Has Car Ownership Actually Peaked?
Many of us will be familiar with the doom-laden predictions of ever-increasing numbers of cars choking our roads.
It is a familiar refrain and one which is often used to justify the lack of investment in new roads. Essentially, it is the old 'build it and they will come' argument. The theory is that if we keep building new roads to increase capacity, then more and more motorists will take to the roads until the new road network becomes just as clogged as the old one. It is a tempting argument, especially for a government looking for a convenient excuse not to spend money on our roads.
Unfortunately for the proponents of this theory, the much anticipated growth in car numbers is simply not happening. In fact, the actual number of vehicles on our roads has not just failed to grow as quickly as the models predicted, it has actually started to decrease.
The total number of car miles travelled did indeed increase from 1960 until 2007, but since then total vehicle miles travelled (VMT) figure has decreased in the US, the UK and, in fact, in most developed countries. The numbers themselves are uncontested, the only argument is over what is causing them and how long the trend will last.
As might be expected, there is much debate on this point. Government departments are interpreting the trend as an interrupted growth pattern. They say that the downward trend is due to the recent economic downturn. There is some evidence for this view in the US, where VMT has increased very slightly in the last couple of years, mirroring that country's economic growth after the recession.

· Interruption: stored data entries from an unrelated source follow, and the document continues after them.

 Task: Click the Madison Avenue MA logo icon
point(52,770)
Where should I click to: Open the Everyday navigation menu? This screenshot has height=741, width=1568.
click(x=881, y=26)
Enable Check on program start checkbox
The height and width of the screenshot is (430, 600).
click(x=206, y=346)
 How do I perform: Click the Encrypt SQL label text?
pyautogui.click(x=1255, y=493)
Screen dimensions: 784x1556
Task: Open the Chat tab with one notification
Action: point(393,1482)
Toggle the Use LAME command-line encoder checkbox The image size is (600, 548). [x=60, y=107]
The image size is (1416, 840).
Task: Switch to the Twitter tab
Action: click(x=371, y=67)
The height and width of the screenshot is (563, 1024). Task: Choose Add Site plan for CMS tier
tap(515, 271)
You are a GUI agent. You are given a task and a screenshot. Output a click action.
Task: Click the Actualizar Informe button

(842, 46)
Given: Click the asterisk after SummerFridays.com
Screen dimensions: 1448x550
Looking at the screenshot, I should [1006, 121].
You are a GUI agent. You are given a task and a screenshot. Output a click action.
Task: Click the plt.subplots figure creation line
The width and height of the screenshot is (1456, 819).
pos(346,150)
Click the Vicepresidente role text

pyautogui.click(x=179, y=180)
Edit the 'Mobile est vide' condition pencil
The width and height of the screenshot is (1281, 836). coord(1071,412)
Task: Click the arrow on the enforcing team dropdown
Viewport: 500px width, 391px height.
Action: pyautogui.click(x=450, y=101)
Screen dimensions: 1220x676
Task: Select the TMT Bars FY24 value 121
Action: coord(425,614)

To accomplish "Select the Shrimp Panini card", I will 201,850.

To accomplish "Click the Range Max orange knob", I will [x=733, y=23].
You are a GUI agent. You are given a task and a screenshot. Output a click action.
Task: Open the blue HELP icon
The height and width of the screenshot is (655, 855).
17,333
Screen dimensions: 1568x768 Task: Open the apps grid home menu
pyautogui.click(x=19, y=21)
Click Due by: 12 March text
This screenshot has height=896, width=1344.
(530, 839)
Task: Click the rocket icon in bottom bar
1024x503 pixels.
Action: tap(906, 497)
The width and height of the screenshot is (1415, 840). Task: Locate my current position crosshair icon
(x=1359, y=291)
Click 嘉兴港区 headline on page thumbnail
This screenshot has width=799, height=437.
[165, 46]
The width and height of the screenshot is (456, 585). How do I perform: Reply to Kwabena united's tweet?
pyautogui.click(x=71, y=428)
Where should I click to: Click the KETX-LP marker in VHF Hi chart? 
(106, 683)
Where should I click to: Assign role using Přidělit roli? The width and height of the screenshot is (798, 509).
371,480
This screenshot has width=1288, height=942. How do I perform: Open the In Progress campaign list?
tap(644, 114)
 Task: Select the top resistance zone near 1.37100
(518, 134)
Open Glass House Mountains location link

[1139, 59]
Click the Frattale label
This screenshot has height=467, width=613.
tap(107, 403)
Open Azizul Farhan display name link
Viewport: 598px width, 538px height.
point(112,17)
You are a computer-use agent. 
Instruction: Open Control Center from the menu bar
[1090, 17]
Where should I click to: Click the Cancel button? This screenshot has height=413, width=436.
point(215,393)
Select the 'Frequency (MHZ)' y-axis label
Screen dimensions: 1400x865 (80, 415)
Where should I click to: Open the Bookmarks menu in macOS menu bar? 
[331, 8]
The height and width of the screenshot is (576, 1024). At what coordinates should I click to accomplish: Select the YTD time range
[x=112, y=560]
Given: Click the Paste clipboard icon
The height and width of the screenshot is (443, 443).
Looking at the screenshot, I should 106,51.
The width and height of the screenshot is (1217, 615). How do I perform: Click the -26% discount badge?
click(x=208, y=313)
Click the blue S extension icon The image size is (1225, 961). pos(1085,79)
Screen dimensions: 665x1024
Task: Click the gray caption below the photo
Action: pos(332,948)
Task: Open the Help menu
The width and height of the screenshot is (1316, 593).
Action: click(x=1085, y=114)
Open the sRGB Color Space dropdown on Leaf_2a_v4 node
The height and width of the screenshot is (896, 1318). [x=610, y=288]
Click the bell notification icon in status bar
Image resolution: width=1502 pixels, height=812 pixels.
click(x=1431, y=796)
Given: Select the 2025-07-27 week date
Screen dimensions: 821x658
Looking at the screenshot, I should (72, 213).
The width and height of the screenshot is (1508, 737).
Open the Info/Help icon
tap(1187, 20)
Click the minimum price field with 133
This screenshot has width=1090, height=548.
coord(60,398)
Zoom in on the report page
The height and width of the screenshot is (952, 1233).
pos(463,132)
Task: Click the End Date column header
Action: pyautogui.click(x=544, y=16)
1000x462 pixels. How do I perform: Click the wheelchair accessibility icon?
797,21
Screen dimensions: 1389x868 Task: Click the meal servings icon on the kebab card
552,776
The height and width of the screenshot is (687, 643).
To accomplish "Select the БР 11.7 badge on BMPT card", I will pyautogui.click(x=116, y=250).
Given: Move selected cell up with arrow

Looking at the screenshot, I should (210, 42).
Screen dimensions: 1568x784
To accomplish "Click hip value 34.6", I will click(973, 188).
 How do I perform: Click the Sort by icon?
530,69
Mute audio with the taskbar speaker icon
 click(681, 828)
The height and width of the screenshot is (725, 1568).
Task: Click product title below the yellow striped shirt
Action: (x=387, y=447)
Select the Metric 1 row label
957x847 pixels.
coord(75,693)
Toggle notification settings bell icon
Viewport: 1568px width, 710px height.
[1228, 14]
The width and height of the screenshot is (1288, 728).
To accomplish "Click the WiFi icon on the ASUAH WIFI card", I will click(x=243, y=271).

Other observers, however, point to changes in society, with younger people rejecting the car on environmental grounds. They interpret the current trend as being evidence of the peak-car concept, where the total number of cars on the road has actually peaked and will now decline. The outcome of this debate is important because it will have an impact on government policy on investment in the road network. In the US, less than 50% of people who were eligible for a driving licence in 2008 actually had one, compared with around 66% ten years earlier.
These scientists point to an interesting fact to explain the decline in car travel. They say that despite advances in cars, the actual time that most of us are willing to travel in any one day has remained unchanged at one hour. Now that our public transport systems can often take us where we want to go in this time, there is a declining value associated with car ownership.
There are also other factors at play. A maturing retail infrastructure means that now some 80% of us live within a 15-minute drive of at least three supermarkets. Given such a choice, there is little incentive for us to drive further. We also have an ageing population. Older people often have to give up driving for health reasons, and others will substantially limit their driving to essential journeys in their later years. This means that, although the population may be increasing, actual miles driven can fall. At the other end of the age spectrum, younger drivers are turning away from cars. They are no longer seen as being aspirational by those in their twenties, and research in Germany shows that the percentage of young people sitting their driving test has been steadily falling for a number of years. Cars, it seems, are no longer seen as cool, and in any case, rising insurance premiums and fuel costs have put car ownership beyond the reach of many young drivers. Indeed, one German car manufacturer has been so concerned about the long-term implications of such trends that it is beginning to make special offers available to the children of existing owners in order to entice a new generation of motorists.
It remains unclear whether the present trend is a blip or a long-term decline, but at the moment it seems that the argument about ever-increasing traffic simply doesn't stand up.